## Data extracts
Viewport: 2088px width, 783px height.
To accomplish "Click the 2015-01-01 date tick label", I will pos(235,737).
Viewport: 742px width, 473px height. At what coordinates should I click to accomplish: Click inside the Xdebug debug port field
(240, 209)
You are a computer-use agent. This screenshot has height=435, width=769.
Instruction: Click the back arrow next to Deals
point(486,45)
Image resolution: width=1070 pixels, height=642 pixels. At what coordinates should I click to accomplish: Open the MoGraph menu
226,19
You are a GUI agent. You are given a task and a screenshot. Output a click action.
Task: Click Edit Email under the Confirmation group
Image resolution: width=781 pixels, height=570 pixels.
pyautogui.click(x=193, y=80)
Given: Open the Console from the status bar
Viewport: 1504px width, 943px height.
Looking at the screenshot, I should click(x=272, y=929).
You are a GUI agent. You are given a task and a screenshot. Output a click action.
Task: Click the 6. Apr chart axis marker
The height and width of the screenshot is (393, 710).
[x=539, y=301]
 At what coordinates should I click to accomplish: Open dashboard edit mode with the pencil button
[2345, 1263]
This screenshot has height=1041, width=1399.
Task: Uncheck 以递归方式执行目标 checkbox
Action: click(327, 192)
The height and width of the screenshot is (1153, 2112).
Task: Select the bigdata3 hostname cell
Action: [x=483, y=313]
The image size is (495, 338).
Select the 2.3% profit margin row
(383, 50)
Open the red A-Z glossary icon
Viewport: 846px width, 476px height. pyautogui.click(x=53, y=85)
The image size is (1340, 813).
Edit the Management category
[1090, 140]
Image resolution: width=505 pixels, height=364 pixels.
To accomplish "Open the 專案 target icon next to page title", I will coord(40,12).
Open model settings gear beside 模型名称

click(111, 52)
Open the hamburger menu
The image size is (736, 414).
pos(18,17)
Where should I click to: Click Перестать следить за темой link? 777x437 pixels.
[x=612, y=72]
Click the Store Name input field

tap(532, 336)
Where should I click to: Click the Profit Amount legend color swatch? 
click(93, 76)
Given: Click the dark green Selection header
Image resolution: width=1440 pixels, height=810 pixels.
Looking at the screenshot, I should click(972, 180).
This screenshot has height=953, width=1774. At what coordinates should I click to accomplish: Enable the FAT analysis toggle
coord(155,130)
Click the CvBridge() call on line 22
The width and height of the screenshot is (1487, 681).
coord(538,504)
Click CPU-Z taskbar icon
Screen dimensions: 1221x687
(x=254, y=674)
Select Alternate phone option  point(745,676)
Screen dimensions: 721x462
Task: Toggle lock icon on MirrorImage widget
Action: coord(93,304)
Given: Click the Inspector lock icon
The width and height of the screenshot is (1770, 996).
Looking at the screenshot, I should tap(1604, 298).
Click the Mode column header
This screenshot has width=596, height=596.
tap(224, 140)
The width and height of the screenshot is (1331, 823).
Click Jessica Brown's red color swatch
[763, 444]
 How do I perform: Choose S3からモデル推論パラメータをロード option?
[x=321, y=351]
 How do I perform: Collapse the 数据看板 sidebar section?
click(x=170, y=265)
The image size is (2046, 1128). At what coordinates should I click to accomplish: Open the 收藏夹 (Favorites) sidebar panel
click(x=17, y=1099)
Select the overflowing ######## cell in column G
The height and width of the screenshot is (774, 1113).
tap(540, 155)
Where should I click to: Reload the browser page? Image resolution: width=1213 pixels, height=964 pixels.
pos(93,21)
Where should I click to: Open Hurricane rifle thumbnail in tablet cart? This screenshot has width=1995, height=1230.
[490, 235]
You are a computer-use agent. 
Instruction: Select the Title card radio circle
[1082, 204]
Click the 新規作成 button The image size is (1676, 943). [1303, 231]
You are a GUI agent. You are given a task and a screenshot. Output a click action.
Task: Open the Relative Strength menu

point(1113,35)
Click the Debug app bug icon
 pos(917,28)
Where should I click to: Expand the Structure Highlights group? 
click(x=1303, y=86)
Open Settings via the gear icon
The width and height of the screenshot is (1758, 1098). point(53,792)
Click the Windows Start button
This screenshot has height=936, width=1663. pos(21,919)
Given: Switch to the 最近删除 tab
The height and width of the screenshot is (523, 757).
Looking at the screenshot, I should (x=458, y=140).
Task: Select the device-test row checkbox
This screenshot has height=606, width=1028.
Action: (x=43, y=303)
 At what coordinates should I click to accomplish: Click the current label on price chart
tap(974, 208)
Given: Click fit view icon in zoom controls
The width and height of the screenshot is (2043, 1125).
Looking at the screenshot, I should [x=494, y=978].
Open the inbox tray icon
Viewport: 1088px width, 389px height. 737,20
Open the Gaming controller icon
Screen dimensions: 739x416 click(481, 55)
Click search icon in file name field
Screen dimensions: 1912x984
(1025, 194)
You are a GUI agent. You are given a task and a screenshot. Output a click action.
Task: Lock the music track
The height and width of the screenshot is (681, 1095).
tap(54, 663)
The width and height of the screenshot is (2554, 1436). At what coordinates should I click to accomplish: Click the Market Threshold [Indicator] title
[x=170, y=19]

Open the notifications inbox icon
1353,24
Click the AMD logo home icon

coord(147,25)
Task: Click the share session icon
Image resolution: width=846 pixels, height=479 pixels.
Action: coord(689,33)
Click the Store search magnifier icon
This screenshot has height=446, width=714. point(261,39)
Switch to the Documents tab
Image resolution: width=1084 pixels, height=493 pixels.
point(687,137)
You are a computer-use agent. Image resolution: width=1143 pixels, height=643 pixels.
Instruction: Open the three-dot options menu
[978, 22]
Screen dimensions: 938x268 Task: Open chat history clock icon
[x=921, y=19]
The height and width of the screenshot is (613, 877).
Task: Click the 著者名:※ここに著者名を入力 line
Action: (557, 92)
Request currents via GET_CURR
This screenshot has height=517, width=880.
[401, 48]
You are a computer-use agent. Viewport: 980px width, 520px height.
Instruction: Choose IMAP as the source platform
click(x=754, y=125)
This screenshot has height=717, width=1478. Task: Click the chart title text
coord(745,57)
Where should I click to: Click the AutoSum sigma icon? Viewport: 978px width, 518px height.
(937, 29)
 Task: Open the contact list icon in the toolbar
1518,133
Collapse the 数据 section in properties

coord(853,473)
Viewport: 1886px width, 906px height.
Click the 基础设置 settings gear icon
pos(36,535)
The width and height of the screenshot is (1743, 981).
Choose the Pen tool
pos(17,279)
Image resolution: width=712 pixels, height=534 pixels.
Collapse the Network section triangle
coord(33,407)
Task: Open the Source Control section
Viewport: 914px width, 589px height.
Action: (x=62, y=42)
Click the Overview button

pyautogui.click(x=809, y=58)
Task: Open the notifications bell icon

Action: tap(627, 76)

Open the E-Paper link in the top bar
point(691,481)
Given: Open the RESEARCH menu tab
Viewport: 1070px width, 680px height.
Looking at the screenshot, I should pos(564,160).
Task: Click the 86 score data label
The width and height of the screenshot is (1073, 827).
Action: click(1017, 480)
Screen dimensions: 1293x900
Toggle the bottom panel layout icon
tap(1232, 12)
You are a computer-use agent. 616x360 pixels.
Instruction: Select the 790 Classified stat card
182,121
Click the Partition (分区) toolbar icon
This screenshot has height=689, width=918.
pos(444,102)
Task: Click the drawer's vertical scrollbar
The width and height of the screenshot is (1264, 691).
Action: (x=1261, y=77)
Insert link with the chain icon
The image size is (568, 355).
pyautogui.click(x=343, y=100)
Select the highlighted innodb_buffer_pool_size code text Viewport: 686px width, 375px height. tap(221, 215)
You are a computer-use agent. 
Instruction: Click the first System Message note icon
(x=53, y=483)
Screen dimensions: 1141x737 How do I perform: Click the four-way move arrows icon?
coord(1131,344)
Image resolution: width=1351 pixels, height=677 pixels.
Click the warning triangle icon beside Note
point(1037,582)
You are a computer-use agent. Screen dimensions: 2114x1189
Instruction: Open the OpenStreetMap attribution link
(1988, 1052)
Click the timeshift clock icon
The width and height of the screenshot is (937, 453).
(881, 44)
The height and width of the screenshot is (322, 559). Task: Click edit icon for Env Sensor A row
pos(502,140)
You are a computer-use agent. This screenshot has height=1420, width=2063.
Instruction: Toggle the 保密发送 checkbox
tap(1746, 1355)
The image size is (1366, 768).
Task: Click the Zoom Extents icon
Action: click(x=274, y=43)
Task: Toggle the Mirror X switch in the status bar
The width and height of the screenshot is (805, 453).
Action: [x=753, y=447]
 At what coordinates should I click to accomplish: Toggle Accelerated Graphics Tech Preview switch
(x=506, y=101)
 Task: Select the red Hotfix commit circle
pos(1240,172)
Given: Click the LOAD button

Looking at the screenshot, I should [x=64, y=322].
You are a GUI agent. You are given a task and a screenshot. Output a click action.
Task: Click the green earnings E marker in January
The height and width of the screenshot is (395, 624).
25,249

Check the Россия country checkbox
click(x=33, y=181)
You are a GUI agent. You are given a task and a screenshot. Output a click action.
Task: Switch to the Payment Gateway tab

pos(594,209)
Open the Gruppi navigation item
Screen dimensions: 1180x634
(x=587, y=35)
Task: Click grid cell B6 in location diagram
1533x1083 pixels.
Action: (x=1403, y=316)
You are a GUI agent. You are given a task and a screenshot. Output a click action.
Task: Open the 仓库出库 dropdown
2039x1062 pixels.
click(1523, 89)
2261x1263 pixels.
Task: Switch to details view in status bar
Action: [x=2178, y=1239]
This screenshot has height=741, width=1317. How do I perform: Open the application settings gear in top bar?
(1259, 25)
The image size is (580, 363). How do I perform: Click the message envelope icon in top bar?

## Task directions
Transcribe exactly, and only, the lines from the opening line of the records through the line containing "has height=435, width=769.".

## Result for this task
Viewport: 2088px width, 783px height.
To accomplish "Click the 2015-01-01 date tick label", I will pos(235,737).
Viewport: 742px width, 473px height. At what coordinates should I click to accomplish: Click inside the Xdebug debug port field
(240, 209)
You are a computer-use agent. This screenshot has height=435, width=769.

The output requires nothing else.